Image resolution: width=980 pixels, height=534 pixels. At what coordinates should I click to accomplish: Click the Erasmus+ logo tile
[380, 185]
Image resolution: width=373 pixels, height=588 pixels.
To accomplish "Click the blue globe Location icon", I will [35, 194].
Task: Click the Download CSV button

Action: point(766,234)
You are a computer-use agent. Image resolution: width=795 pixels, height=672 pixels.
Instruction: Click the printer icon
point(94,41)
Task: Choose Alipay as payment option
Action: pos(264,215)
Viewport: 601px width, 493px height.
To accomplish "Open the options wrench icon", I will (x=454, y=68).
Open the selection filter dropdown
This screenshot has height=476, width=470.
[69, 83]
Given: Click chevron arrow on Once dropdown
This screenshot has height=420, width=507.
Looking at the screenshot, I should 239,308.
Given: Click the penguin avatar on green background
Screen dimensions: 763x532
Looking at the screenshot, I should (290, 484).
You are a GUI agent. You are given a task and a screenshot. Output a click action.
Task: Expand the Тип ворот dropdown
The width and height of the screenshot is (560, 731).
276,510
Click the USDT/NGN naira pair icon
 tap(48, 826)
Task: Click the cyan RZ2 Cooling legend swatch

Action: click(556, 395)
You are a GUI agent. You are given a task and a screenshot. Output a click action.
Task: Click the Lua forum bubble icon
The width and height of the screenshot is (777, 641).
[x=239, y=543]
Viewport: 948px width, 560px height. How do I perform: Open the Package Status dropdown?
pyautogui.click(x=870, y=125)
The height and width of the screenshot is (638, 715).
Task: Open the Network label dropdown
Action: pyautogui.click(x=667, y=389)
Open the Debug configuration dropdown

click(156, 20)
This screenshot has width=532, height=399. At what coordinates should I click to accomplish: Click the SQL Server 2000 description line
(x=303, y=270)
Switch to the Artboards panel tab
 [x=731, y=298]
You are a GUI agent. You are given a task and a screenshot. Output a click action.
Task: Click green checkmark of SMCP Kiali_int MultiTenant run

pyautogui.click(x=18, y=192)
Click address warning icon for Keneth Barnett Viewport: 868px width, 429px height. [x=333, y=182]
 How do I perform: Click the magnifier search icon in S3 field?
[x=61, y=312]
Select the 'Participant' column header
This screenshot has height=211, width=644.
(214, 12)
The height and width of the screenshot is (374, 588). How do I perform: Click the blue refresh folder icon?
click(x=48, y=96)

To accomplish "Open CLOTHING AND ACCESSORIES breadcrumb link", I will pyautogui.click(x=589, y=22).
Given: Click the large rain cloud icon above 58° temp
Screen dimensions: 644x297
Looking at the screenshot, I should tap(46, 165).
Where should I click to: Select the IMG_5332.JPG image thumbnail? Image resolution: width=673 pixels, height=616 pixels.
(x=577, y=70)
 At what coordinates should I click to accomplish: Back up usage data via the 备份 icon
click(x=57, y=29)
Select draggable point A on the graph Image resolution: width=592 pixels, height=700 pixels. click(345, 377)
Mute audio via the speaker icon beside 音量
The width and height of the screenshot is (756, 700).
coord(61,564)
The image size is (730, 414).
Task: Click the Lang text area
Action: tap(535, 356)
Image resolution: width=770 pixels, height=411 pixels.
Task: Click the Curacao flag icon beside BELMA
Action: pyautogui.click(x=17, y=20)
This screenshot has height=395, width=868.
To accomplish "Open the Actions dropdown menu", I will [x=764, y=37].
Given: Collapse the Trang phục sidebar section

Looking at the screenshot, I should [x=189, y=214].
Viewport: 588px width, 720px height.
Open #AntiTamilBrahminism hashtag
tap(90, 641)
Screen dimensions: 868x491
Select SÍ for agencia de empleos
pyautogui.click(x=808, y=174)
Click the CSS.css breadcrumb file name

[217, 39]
---+---
WORK INSTRUCTIONS => Retype the data exactly as it reads.

EXERCISE ANSWER =>
Image resolution: width=980 pixels, height=534 pixels. At what coordinates should I click to accomplish: Click the Erasmus+ logo tile
[380, 185]
Image resolution: width=373 pixels, height=588 pixels.
To accomplish "Click the blue globe Location icon", I will [35, 194].
Task: Click the Download CSV button

Action: point(766,234)
You are a computer-use agent. Image resolution: width=795 pixels, height=672 pixels.
Instruction: Click the printer icon
point(94,41)
Task: Choose Alipay as payment option
Action: pos(264,215)
Viewport: 601px width, 493px height.
To accomplish "Open the options wrench icon", I will (x=454, y=68).
Open the selection filter dropdown
This screenshot has height=476, width=470.
[69, 83]
Given: Click chevron arrow on Once dropdown
This screenshot has height=420, width=507.
Looking at the screenshot, I should 239,308.
Given: Click the penguin avatar on green background
Screen dimensions: 763x532
Looking at the screenshot, I should (290, 484).
You are a GUI agent. You are given a task and a screenshot. Output a click action.
Task: Expand the Тип ворот dropdown
The width and height of the screenshot is (560, 731).
276,510
Click the USDT/NGN naira pair icon
 tap(48, 826)
Task: Click the cyan RZ2 Cooling legend swatch

Action: click(556, 395)
You are a GUI agent. You are given a task and a screenshot. Output a click action.
Task: Click the Lua forum bubble icon
The width and height of the screenshot is (777, 641).
[x=239, y=543]
Viewport: 948px width, 560px height. How do I perform: Open the Package Status dropdown?
pyautogui.click(x=870, y=125)
The height and width of the screenshot is (638, 715).
Task: Open the Network label dropdown
Action: pyautogui.click(x=667, y=389)
Open the Debug configuration dropdown

click(156, 20)
This screenshot has width=532, height=399. At what coordinates should I click to accomplish: Click the SQL Server 2000 description line
(x=303, y=270)
Switch to the Artboards panel tab
 [x=731, y=298]
You are a GUI agent. You are given a task and a screenshot. Output a click action.
Task: Click green checkmark of SMCP Kiali_int MultiTenant run

pyautogui.click(x=18, y=192)
Click address warning icon for Keneth Barnett Viewport: 868px width, 429px height. [x=333, y=182]
 How do I perform: Click the magnifier search icon in S3 field?
[x=61, y=312]
Select the 'Participant' column header
This screenshot has height=211, width=644.
(214, 12)
The height and width of the screenshot is (374, 588). How do I perform: Click the blue refresh folder icon?
click(x=48, y=96)

To accomplish "Open CLOTHING AND ACCESSORIES breadcrumb link", I will pyautogui.click(x=589, y=22).
Given: Click the large rain cloud icon above 58° temp
Screen dimensions: 644x297
Looking at the screenshot, I should tap(46, 165).
Where should I click to: Select the IMG_5332.JPG image thumbnail? Image resolution: width=673 pixels, height=616 pixels.
(x=577, y=70)
 At what coordinates should I click to accomplish: Back up usage data via the 备份 icon
click(x=57, y=29)
Select draggable point A on the graph Image resolution: width=592 pixels, height=700 pixels. click(345, 377)
Mute audio via the speaker icon beside 音量
The width and height of the screenshot is (756, 700).
coord(61,564)
The image size is (730, 414).
Task: Click the Lang text area
Action: tap(535, 356)
Image resolution: width=770 pixels, height=411 pixels.
Task: Click the Curacao flag icon beside BELMA
Action: pyautogui.click(x=17, y=20)
This screenshot has height=395, width=868.
To accomplish "Open the Actions dropdown menu", I will [x=764, y=37].
Given: Collapse the Trang phục sidebar section

Looking at the screenshot, I should [x=189, y=214].
Viewport: 588px width, 720px height.
Open #AntiTamilBrahminism hashtag
tap(90, 641)
Screen dimensions: 868x491
Select SÍ for agencia de empleos
pyautogui.click(x=808, y=174)
Click the CSS.css breadcrumb file name

[217, 39]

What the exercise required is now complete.